EV adoption in the US has taken another major blow. Hertz, America’s iconic car rental company, set a deal to buy 100,000 Teslas two years ago. Today, in a filing with the SEC, Hertz stated it would sell 20,000 of those Teslas and that it would take a $245 million writedown.
The most damaging sentence in the Hertz filing was, “The Company expects to reinvest a portion of the proceeds from the sale of EVs into the purchase of internal combustion engine (“ICE”) vehicles to meet customer demand.” The rental demand for gas-powered cars is brisk. Hertz also said some EV rentals were “low margin.”
Hertz had also said it would buy EVs from GM and Polestar. Overall, it planned to have an EV fleet in the six figures. Now, It is hard to imagine how few EVs there will be in this fleet.

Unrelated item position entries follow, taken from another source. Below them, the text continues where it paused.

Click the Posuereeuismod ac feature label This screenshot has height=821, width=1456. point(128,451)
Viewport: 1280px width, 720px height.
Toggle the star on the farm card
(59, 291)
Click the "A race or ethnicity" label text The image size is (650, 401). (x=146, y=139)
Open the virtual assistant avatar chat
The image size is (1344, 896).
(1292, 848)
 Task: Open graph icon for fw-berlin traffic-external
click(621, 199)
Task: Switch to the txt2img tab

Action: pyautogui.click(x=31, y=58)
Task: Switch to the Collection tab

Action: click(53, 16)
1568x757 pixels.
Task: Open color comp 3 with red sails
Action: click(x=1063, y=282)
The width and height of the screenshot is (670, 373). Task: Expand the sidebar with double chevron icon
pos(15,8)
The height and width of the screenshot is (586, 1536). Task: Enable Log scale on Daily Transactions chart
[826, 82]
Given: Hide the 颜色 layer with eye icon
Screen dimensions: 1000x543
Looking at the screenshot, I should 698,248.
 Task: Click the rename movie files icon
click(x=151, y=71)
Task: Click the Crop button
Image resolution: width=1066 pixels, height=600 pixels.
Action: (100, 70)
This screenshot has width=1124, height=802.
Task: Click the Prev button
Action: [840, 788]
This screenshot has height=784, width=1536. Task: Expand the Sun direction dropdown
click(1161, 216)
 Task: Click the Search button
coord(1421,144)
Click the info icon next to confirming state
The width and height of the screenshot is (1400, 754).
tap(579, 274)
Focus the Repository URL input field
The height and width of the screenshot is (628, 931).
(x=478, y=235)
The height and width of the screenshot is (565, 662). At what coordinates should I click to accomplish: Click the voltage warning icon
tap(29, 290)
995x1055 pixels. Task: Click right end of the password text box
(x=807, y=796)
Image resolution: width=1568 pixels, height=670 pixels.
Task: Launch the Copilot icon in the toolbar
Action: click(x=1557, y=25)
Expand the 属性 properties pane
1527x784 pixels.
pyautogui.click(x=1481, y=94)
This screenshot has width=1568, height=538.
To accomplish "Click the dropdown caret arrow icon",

Imagine renting an EV from Hertz. Range is an issue if a renter plans to drive more than 200 miles. Charging time is also important, whether the renter is on vacation or business. Many people charge their EVs in a home garage. Hertz customers don’t have that luxury. EV drivers also need a very modest amount of training if they operate one for the first time. Who will do that? Hertz?
The EV industry can ill afford more trouble. While Tesla has 50% of the US market, it is not a market that is growing quickly. Ford and GM have both retrenched in terms of production and future investment. Ford recently said its $12 billion investment in EVs would be delayed.
The US car industry has made several miscalculations in the last two decades, and now it has made another. It chased high gas prices with high mileage cars only to find that Americans wanted SUVs, pickups, and crossovers, which tended to get lower mileage. Ford abandoned the sedan business in the US almost completely in 2019. Its latest attempt to rotate to EVs is vehicles like the Mustang Mach-E. That rotation is under siege.
Additionally, as the industry produces fewer EVs than expected, smaller manufacturers like Lucid are in increasing trouble. Growing demand was essential to their survival.
The EV future looks nothing like the industry thought it would less than a year ago.